Categories
Blog Post Uncategorized

Housing allocations: nothing is quite what it seems

Nothing is quite what it seems when Grant Shapps is announcing new policy.  The man who gave us the name ‘affordable rent’ to describe unaffordable housing, and sustains a Twitter hashtag devoted to his creative use of statistics, #shappstistics , is also expert at diverting scrutiny by making ‘ad hominen’ attacks on anyone who is convenient, often the housing profession and equally often the ‘undeserving’ poor.
Last week’s allocations policy announcement, assessed by Monimbo on Red Brick,  was a classic example of Mr Shapps at work.  In his press release it says he wants ‘to end the perception that council houses are only available to those willing to play the system.’  I wonder who creates that perception if not him?  Because it then says he wants ‘to reward ambition and achievement – ensuring homes go to the most in need such as hard working families – instead of those who merely know how to tick the most boxes.’  Now people working in allocations may be surprised to learn that they allocate homes to those who ‘merely’ tick boxes.  And the tens of thousands of households waiting for a home will feel that their housing needs are being ridiculed and, if unemployed, that their economic status is being used to stigmatise them.

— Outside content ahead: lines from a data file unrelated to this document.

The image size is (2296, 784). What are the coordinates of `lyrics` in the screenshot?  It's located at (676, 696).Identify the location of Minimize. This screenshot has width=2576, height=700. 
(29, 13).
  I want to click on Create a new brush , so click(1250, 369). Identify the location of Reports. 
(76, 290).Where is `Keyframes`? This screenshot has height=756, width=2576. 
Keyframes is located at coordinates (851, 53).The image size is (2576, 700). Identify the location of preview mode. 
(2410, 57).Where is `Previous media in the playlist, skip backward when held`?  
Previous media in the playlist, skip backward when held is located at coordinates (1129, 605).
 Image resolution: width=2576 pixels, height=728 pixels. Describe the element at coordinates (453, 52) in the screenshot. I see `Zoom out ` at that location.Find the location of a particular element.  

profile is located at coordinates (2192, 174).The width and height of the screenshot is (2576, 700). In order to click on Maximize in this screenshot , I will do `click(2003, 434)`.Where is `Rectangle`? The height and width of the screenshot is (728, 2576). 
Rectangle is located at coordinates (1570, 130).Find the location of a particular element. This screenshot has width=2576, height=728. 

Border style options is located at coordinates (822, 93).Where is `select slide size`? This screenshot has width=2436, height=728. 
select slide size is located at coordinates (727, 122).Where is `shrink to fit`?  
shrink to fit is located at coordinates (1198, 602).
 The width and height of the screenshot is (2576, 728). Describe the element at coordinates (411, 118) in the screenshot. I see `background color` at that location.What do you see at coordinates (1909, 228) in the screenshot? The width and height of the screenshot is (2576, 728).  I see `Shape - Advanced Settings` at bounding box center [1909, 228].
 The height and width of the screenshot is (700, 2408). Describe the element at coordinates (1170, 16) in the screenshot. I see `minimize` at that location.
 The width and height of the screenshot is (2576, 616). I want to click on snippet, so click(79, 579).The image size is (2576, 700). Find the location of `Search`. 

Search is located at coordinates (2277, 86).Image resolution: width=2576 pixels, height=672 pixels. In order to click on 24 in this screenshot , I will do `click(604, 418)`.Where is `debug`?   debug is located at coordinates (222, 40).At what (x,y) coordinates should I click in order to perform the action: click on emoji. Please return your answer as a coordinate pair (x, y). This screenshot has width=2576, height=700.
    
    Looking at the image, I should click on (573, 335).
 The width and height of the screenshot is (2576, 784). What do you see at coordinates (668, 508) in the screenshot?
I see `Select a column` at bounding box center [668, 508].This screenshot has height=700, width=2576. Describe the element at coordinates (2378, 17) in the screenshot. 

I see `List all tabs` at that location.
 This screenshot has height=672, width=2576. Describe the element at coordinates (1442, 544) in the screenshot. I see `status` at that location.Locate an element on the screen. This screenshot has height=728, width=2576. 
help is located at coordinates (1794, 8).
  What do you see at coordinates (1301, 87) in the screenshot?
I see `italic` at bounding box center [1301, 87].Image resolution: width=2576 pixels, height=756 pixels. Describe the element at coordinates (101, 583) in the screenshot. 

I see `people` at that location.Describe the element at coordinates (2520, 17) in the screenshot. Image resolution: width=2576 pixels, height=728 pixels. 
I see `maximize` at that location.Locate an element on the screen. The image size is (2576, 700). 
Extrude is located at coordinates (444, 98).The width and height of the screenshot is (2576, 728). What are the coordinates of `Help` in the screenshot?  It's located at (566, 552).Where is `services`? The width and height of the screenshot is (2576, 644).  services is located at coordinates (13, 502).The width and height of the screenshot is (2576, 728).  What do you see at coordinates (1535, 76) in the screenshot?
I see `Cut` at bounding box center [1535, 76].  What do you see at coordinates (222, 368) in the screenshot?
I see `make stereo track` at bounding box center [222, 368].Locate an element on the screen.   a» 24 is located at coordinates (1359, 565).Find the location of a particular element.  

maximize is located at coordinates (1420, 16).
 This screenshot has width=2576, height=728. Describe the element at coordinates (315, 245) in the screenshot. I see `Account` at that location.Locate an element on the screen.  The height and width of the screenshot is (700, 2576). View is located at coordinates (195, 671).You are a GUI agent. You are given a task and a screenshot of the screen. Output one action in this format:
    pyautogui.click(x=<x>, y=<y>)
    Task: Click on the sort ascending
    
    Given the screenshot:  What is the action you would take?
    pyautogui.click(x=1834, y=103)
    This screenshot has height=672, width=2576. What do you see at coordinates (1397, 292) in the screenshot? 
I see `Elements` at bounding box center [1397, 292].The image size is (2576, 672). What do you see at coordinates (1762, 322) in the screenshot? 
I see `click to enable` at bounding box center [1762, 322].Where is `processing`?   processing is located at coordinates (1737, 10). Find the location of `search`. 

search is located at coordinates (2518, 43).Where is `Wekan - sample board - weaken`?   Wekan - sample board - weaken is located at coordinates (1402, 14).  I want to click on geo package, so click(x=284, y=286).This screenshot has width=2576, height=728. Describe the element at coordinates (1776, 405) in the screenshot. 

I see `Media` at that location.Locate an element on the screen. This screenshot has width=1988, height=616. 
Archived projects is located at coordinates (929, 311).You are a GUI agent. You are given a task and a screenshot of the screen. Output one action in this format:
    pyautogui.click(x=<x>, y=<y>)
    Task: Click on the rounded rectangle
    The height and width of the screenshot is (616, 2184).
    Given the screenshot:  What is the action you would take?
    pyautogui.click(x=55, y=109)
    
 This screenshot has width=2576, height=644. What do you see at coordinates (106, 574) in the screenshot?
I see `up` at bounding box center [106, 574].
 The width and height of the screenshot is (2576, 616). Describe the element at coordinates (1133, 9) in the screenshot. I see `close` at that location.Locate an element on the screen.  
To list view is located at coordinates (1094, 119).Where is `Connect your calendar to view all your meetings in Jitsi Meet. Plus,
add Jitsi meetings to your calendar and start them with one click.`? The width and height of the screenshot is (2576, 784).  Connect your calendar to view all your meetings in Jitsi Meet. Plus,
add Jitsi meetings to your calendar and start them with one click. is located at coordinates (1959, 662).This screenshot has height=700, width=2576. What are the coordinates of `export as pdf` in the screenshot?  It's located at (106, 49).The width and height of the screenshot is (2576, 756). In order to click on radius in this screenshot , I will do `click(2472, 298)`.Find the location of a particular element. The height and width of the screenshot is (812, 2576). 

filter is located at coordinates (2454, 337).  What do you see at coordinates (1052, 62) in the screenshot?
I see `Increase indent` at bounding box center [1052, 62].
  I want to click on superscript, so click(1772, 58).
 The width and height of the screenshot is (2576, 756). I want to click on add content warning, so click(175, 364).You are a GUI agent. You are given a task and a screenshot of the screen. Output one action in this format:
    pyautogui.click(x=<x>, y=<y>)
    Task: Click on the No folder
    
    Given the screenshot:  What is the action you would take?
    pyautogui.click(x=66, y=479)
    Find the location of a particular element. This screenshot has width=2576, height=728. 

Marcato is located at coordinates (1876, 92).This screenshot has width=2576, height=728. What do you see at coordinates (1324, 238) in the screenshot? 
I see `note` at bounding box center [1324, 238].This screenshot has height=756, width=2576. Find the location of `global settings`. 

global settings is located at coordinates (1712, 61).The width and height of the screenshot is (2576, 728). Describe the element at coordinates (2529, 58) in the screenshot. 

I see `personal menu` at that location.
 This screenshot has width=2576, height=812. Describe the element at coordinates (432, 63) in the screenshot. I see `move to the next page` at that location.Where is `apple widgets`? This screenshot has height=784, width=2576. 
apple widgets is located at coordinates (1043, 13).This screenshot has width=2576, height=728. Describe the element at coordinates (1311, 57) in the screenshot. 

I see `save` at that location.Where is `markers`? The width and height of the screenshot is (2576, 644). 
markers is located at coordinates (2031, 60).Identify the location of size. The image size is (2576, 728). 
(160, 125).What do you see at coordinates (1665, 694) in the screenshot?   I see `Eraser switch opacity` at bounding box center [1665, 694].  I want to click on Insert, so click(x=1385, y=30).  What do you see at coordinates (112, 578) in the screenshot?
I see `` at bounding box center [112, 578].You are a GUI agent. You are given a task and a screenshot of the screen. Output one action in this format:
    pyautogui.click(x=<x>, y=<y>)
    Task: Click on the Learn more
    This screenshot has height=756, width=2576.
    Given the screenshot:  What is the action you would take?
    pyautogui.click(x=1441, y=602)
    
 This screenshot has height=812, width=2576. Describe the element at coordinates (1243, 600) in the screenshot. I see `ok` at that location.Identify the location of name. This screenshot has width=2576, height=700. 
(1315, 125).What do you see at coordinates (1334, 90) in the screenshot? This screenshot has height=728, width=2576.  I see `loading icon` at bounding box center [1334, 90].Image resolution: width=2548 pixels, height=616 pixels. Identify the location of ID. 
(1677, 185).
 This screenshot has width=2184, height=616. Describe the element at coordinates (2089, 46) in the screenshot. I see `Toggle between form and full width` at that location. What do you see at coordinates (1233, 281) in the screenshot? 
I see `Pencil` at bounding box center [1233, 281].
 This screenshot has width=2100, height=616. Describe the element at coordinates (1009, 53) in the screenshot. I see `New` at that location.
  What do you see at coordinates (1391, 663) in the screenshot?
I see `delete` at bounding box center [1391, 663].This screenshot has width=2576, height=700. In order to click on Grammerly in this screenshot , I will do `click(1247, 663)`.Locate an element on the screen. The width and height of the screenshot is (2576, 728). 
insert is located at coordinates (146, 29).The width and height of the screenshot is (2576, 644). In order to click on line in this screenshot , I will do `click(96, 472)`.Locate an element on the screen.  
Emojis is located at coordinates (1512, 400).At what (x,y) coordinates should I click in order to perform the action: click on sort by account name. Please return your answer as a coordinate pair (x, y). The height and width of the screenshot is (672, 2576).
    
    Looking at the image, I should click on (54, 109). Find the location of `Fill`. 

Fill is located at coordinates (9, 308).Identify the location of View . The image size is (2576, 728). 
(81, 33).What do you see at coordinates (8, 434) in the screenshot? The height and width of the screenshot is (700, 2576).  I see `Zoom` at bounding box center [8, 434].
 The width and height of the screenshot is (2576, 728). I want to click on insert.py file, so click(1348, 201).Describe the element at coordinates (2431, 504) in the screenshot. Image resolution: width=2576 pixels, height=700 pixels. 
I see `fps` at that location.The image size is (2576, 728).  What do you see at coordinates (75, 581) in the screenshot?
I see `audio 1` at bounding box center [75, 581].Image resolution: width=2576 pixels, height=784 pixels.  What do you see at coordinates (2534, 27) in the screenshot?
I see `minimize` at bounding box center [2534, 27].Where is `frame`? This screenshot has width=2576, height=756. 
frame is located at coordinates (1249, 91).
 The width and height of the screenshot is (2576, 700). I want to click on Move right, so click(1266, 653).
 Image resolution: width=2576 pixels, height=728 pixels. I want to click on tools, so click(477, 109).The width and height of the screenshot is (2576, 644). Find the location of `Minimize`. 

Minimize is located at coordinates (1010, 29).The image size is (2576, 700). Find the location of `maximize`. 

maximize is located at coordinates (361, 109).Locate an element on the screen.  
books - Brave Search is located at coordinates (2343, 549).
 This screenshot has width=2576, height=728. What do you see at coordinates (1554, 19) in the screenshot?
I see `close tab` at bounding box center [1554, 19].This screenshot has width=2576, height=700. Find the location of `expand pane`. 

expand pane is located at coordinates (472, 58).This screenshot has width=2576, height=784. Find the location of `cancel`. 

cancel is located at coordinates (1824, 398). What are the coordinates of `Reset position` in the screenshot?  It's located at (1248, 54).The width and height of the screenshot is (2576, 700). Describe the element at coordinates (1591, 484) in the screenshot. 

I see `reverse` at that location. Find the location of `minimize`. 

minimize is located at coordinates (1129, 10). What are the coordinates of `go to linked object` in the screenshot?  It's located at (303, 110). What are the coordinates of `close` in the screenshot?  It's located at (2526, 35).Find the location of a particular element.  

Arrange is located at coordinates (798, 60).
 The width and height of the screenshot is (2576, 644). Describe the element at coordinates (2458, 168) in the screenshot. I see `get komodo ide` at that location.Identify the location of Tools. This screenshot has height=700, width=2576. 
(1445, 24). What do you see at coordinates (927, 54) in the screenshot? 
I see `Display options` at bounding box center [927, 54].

Housing allocations is an immensely complex area where a lot of legislation, case law, and local rules have to be taken into account.  And that’s before the pressure starts over particular cases.  As supply has diminished, and as applicants have become more desperate, the job has got harder.  To mock it as a ‘box ticking’ exercise in this way is ignorant and crass, but it helps divert scrutiny of the new policy.
As night follows day, new starts of social rented homes have collapsed, new completions are about to collapse, and therefore lettings of new homes are about to collapse, making the system even more reliant on ‘re-lets’, leaving less to allocate to anybody.  The Guidance does not address what to do at this point.
Mr Shapps also has a tendency to avoid difficult issues by repeating a previous unproven but well-rehearsed assertion.  And so the Guidance evades the problems inherent in letting ‘affordable rent’ homes at up to 80% of market rents by repeating the silly claim that ‘Affordable Rent homes will be allocated in the same way as social rent properties’.  However, there is a little get out: the ‘framework for allocations provides scope for local flexibility…..’.
It may of course be chance that the new policy announcement coincided with Armed Forces Day, but it gave Mr Shapps an opportunity to get good headlines in the media wrapped in the flag.  In these moments he is so Churchillian: ‘Just as our brave troops answered their call of duty, councils will need to do the same, to ensure that heroes who want a home in their area will be at the top of local waiting lists.
As a pre-emptive strike against another ad hominen attack I should make it clear that I have always supported priority for homeless ex-Armed Forces personnel, campaigned for this when I was at Shelter in the 1980s (when it was unfashionable), and welcomed the Labour Government’s moves to recognise the Armed Forces specifically in the homelessness priority groups and to change the local connection rules.
But the spin makes Mr Shapps’ new offer seem far more than it is, because the policy change – which I broadly welcome – is largely about ending barriers to being considered for housing and the priority attached to Armed Forces families once they have been given status in a ‘reasonable preference’ category.  They are not being given an absolute priority to be pushed to the front of the general waiting list.  And my reading of the new Guidance is that the homelessness duty to an Armed Forces family could be discharged through an offer of private rented accommodation just like everyone else.  Being offered an unaffordable ‘affordable rent’ home may not help at all.  And, as the Chair of the Army Families Federation said: “It’s a good gesture….. But if there are no houses available, it doesn’t matter what priority you have.”
And proof that Red Brick has influence in Government – the online version of the Guidance has been amended to add the crucial missing word ‘billion’.  Amongst other things, our blogger Monimbo is an excellent proofreader.